• [READING TEXT]:
----------------------------------------
Damp had damaged a number of traces which had to be repaired. The
keys were given a good clean as they had been removed and the synth
was returned to good working order and excellent physical condition.
30th July 2010
The synth did not power on due to a broken power socket.
The solder had failed and the pads lifted from the circuit board.
27th July 2010
The deck had a faulty pitch fader and the customer had
purchased a new one and had it fitted by a phone shop. Unfortunately
this phone shop did not know what they were doing and did a poor job
of de-soldering and replacement of the fader and ended up blowing up
the power supply. Tidying up the poor work and repair of the power
supply brought the deck back to good working order.
13th July 2010
The amplifier was suffering from low volume and distortion.
The cause was a failed solder joint on the power supply capacitors.
The input jack was restored as it was intermittent and a missing
foot replaced. The amplifier was restored to good working order.
13th July 2010
The left channel was low in volume and noisy. While the
fault did not show on the bench, it was noticed that many of the
solder joints were on the way to failure. The joints were resoldered
and the amplifier returned to good working order.
7th July 2010
The low level signal inputs and output were clicking and
picking up noise. This was because a small fuse, tucked away inside
the radio had blown due to a small current flowing through the
ground system of the low level input and outputs. If I were being
cynical, this pointless fuse is to catch out people installing the
sound system so Pioneer can charge extortionate amounts for repair
and installation of the failed system. The stereo was modified to
repair and prevent the problem from happening again. The stereo was
returned to good working order.
5th July 2010
The radio mic receiver base station required an
investigation into its sensitivity as it appeared to perform poorly
against another unit. The base station checked out OK, in fact its
sensitivity was excellent. The problem was due to a weak transmitter
on the radio mic caused by weak batteries. The microphones RF output
power drops significantly, reducing its range when the battery is
weak - even though visually it appears to work fine right down to
near zero output.
4th July 2010
Laptop would not power on, something was also rattling
around inside. Upon inspection it was discovered that the rattle was
a loose screw... bad news if that shorts anything out on the laptop
mainboard! It possibly could have been causing the switch on issue
and had moved when the laptop was transported. The screw was removed
and the battery taken out and reinserted to cycle the PMU and the
laptop started up without problem. A few checks later found no
problems.
----------------------------------------
• [WHAT YOU NEED TO DO]:
**a.** Answer these from the repair log:
(i) What was broken on the synth that would not power on?
(ii) Who fitted the new pitch fader to the deck?
(iii) What caused the weak transmitter on the radio mic?
**b.** Decide whether each statement agrees with the repair log, and quote the words that settle it:
(i) The amplifier with low volume and distortion had a failed solder joint on the power supply capacitors.
(ii) The radio mic receiver base station turned out to have poor sensitivity.
(iii) The rattle inside the laptop was a loose screw.
**c.** Resume the repair log after its final sentence and write the next part.

• [DATA EXTRACT]:
----------------------------------------
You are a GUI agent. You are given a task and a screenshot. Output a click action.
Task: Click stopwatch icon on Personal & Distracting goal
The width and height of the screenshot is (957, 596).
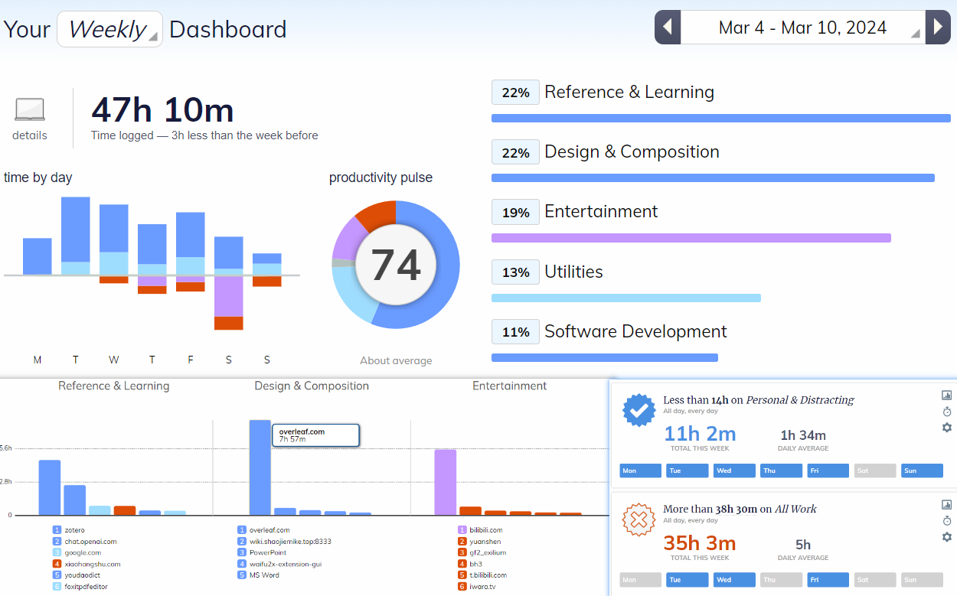(946, 412)
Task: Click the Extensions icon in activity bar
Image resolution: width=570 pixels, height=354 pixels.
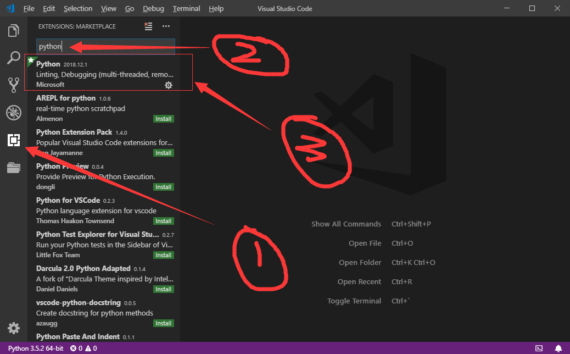Action: coord(14,141)
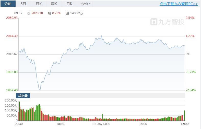Click the 2069.93 top price label
Viewport: 201px width, 129px height.
[x=12, y=18]
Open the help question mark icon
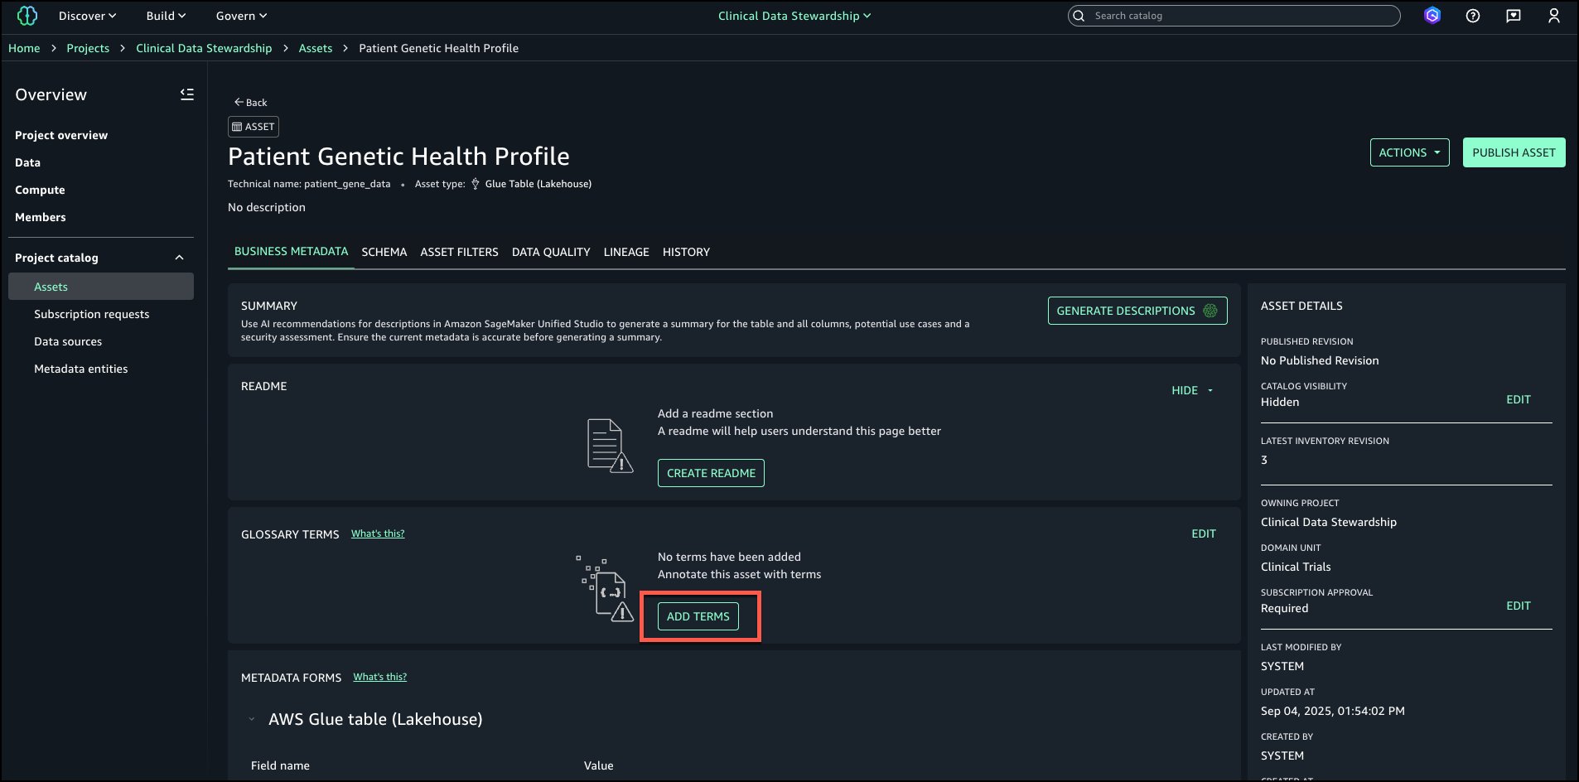 (x=1473, y=16)
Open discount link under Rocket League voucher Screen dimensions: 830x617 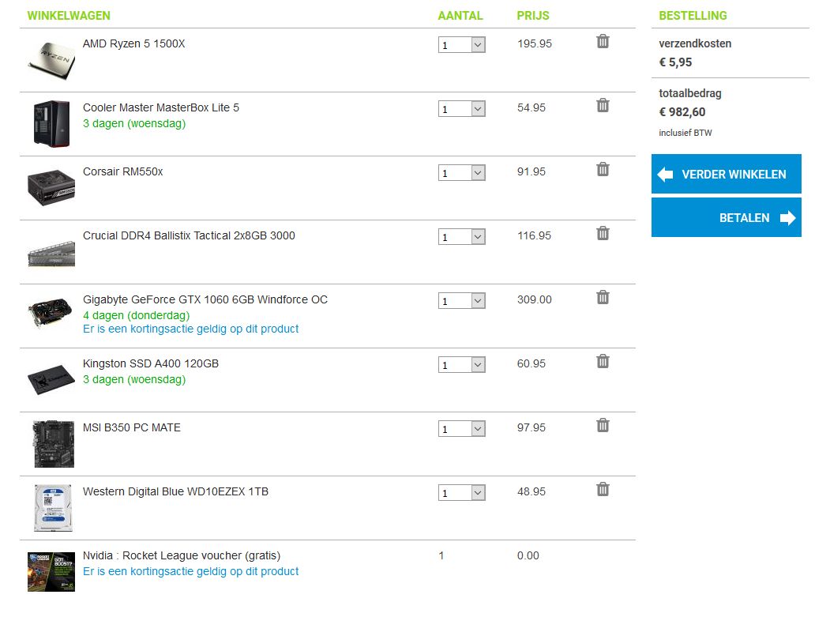pyautogui.click(x=190, y=571)
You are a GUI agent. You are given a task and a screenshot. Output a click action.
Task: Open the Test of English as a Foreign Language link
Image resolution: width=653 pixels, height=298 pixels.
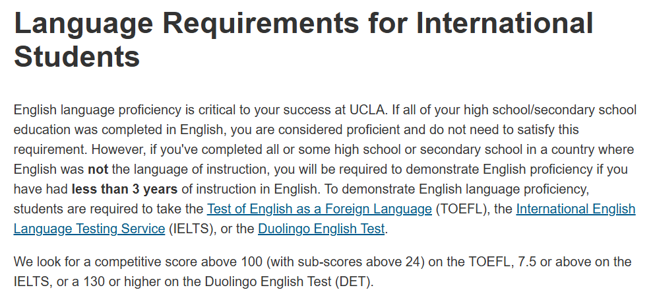319,209
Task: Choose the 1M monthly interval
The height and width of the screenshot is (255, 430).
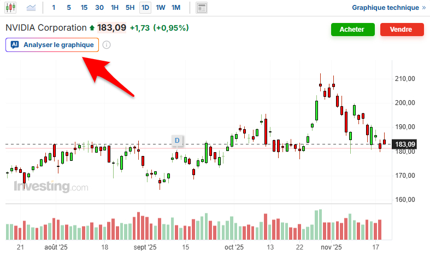Action: (175, 8)

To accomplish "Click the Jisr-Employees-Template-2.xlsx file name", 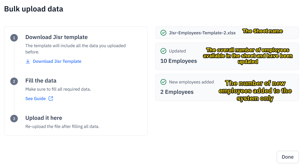I will (x=202, y=33).
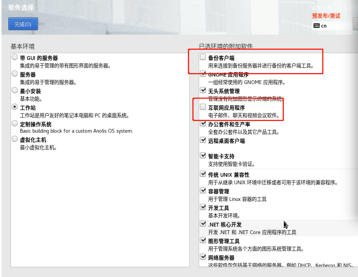Choose 最小安装 radio button

pos(15,91)
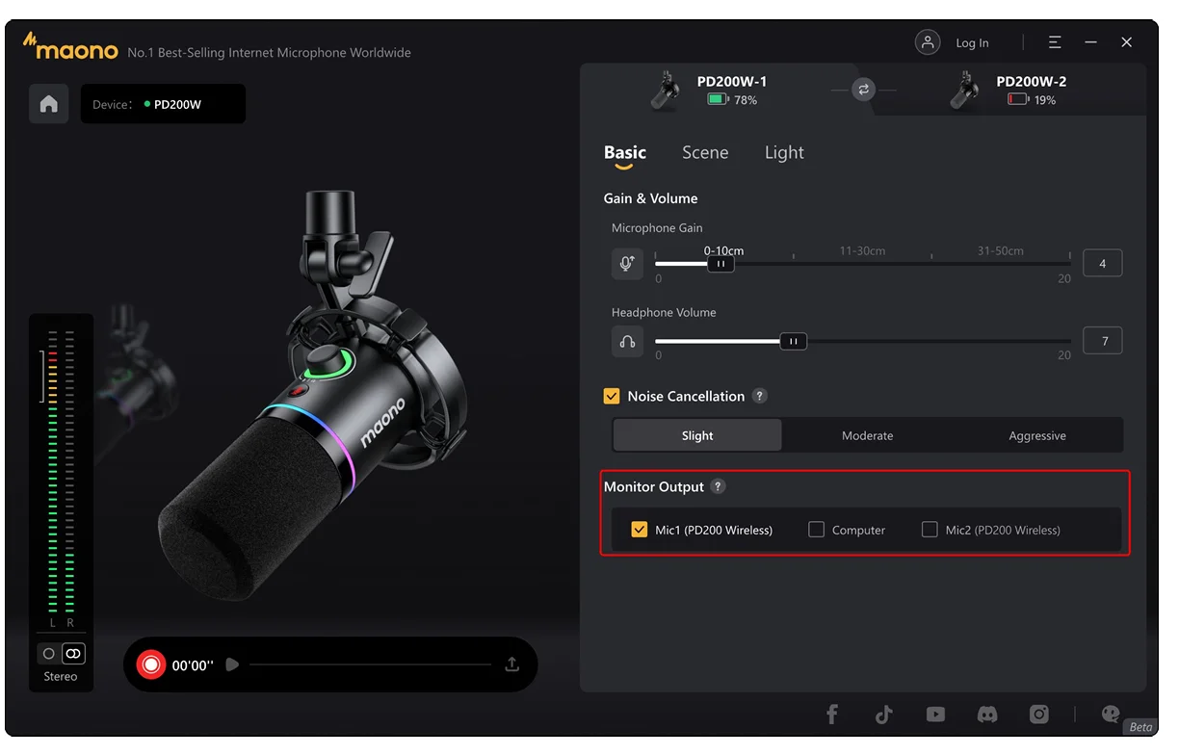Click the headphone volume icon
The width and height of the screenshot is (1179, 755).
click(627, 342)
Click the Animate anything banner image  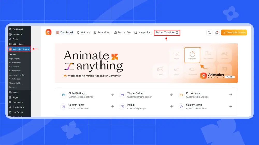click(x=146, y=63)
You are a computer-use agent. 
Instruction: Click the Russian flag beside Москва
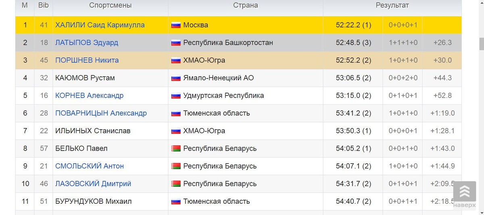tap(175, 25)
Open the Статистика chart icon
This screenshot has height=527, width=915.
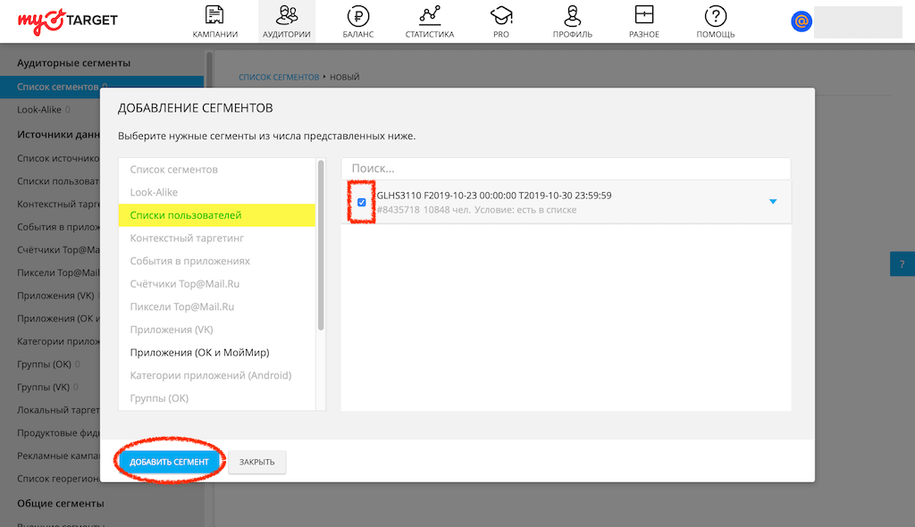click(430, 15)
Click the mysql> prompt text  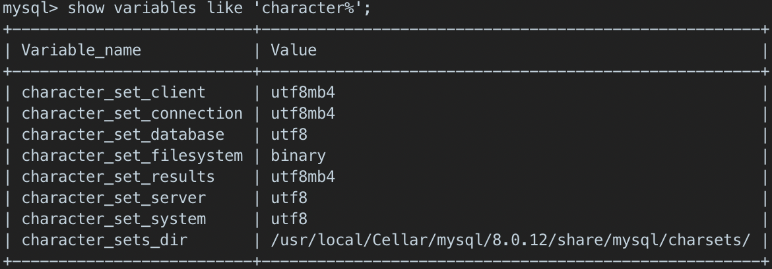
----------------------------------------
• [RESULTS BY TASK]:
**a.**
(i) The power socket; its solder had failed and the pads had lifted from the circuit board.
(ii) A phone shop.
(iii) Weak batteries.

**b.**
(i) Yes: "The cause was a failed solder joint on the power supply capacitors."
(ii) No: "The base station checked out OK, in fact its sensitivity was excellent."
(iii) Yes: "the rattle was a loose screw"

**c.**
4th July 2010
This nice professional FM tuner unit was dropping a channel
intermittently. The cause was age of some edge connectors inside the
unit. The daughterboard connections were cleaned thoroughly and each
sprung contact formed and cleaned to make a better connection. It
was noticed that the front panel indicators and illumination had
burnt out, so the indicator bulbs were replaced too. Tarnish was
removed from the phono connectors and where there was damage to the
front panel such that light from the illumination leaked through,
matching paint was applied. The tuner was returned to good working
order.
3rd July 2010
A small monitor was repaired due to a problem with its
power adaptor. Some strange issues with explorer.exe on a PC were
fixed. Wireless internet connection issues were resolved on several
laptops and a desktop machine.
3rd July 2010
Laptop was suffering from bluescreen issues - cause was old
wireless drivers. Updated and problem disappeared.
1st July 2010
The laptop would not charge its battery despite being
connected to power and was also overheating. The shift key had also
come off and the underlying mechanism lost. The cause of not
charging was particularly annoying - Dell have made the power
adaptor 'intelligent' so if you plug any other adapter in apart from
Dell's the laptop will refuse to charge. Of course, with this new
feature comes the usual bugs we have come to expect with
insufficient product testing - a show-stopping computer killing bug
for absolutely no valid reason whatsoever. The bug was overcome,
then the BIOS updated to permanently fix the problem. The shift key
was repaired and the computer cleaned up. The laptop was returned to
good working order. Update: Upon further testing prior to
returning it to the customer it was discovered that the soldering to
the power socket had failed AND the charger was intermittently
faulty! Sometimes things are not what they seem.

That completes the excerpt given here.